A relatora da ação, ministra Isabel Gallotti, e os ministros Antônio Carlos Ferreira, Floriano Azevedo Marques, Estela Aranha e Cármen Lúcia votaram pela condenação. Eles argumentaram a ocorrência de abuso de poder político e econômico, mesmo com as contratações tendo ocorrido antes do período eleitoral oficial.
O ministro Floriano Azevedo Marques destacou a participação ativa de Castro nos fatos, inclusive na edição de decretos, e a aquiescência necessária do governador para que o esquema ocorresse. Ele ressaltou que as provas demonstram que as contratações serviram como mecanismo para impulsionar candidaturas e alianças políticas, maculando a legitimidade do pleito.
Em contrapartida, o ministro Nunes Marques abriu divergência, votando pela manutenção da elegibilidade de Castro. Segundo ele, os elementos apresentados não possuem o grau de certeza necessário para a punição, e a alegação de finalidade eleitoreira seria apenas uma “genérica presunção”. Ele também argumentou que a reeleição de Castro em primeiro turno enfraquece a acusação de que as contratações tiveram impacto no resultado eleitoral.
Histórico de irregularidades e a linha sucessória no Rio de Janeiro
A decisão do TSE reflete um histórico de desvios de conduta na gestão do Rio de Janeiro. A presidente Cármen Lúcia lamentou que governantes do estado frequentemente não completem seus mandatos ou saiam de forma abrupta, “tendo em vista o exame e conclusão sobre práticas absolutamente contrárias a tudo que se põe na Constituição e na lei”.
Com a inelegibilidade de Castro, a linha sucessória no governo do Rio passa a ser encabeçada pelo presidente do Tribunal de Justiça (TJ-RJ), desembargador Ricardo Couto, que assume interinamente. Couto terá a responsabilidade de organizar uma eleição indireta para que os deputados estaduais escolham um novo governador até o fim do mandato.
A defesa de Cláudio Castro nega as irregularidades e sustenta a ausência de comprovação de vínculo direto entre as contratações e a campanha eleitoral, bem como a demonstração de impacto efetivo no resultado das eleições. No entanto, o Ministério Público Eleitoral apresentou parecer detalhado, citando o aumento exponencial de repasses a Ceperj e Uerj, a contratação irregular de milhares de temporários e o pagamento em espécie como provas contra o ex-governador.

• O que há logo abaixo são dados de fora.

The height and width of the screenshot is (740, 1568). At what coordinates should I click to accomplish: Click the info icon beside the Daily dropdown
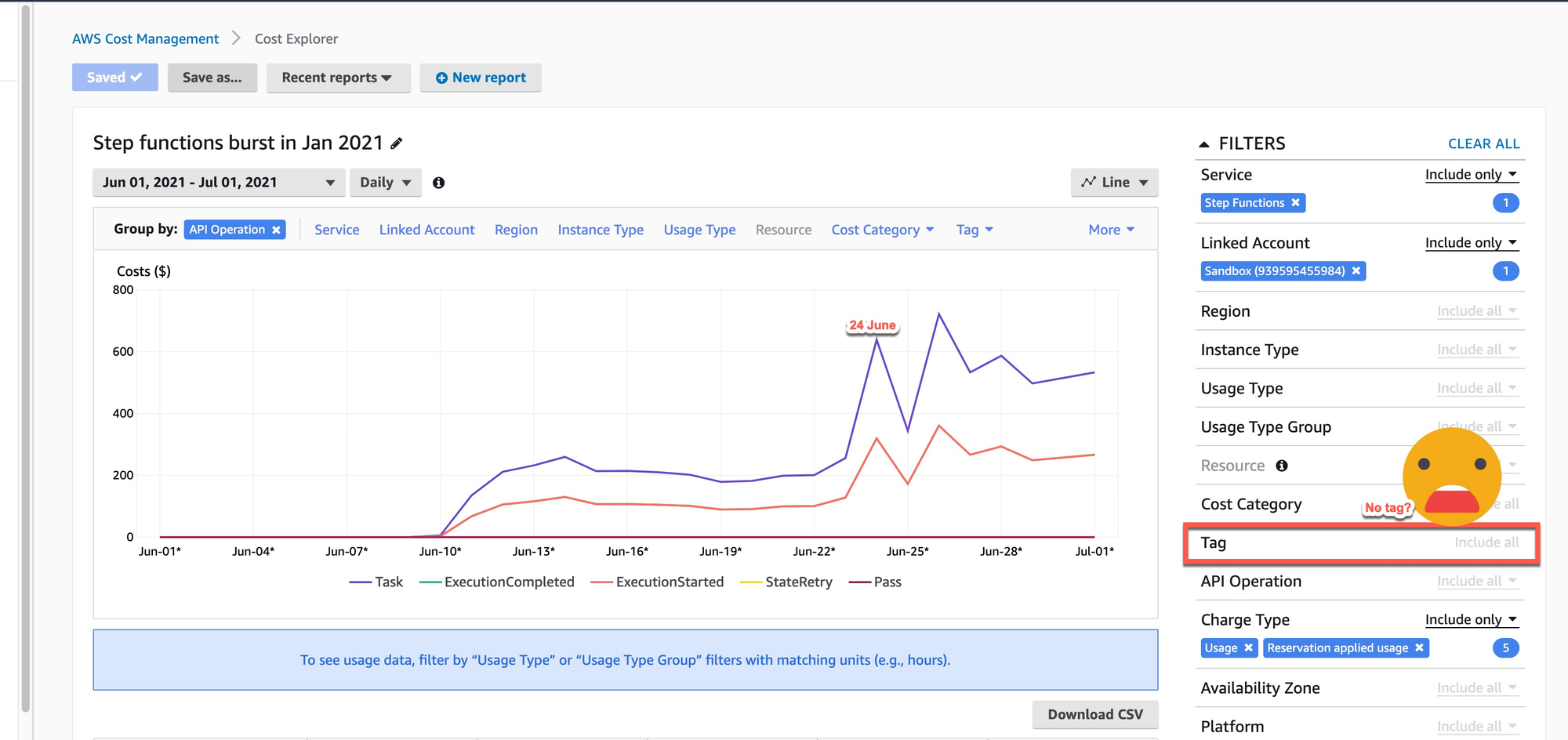[438, 183]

A lei em questão é a Lei das Inelegibilidades (LC 64/90), que prevê a sanção de inelegibilidade por oito anos em casos de abuso de poder político ou econômico que desequilibrem disputas eleitorais. Apesar de o Tribunal Regional Eleitoral do Rio (TRE-RJ) ter absolvido a chapa de Castro, o caso foi levado ao TSE após recurso do Ministério Público Eleitoral.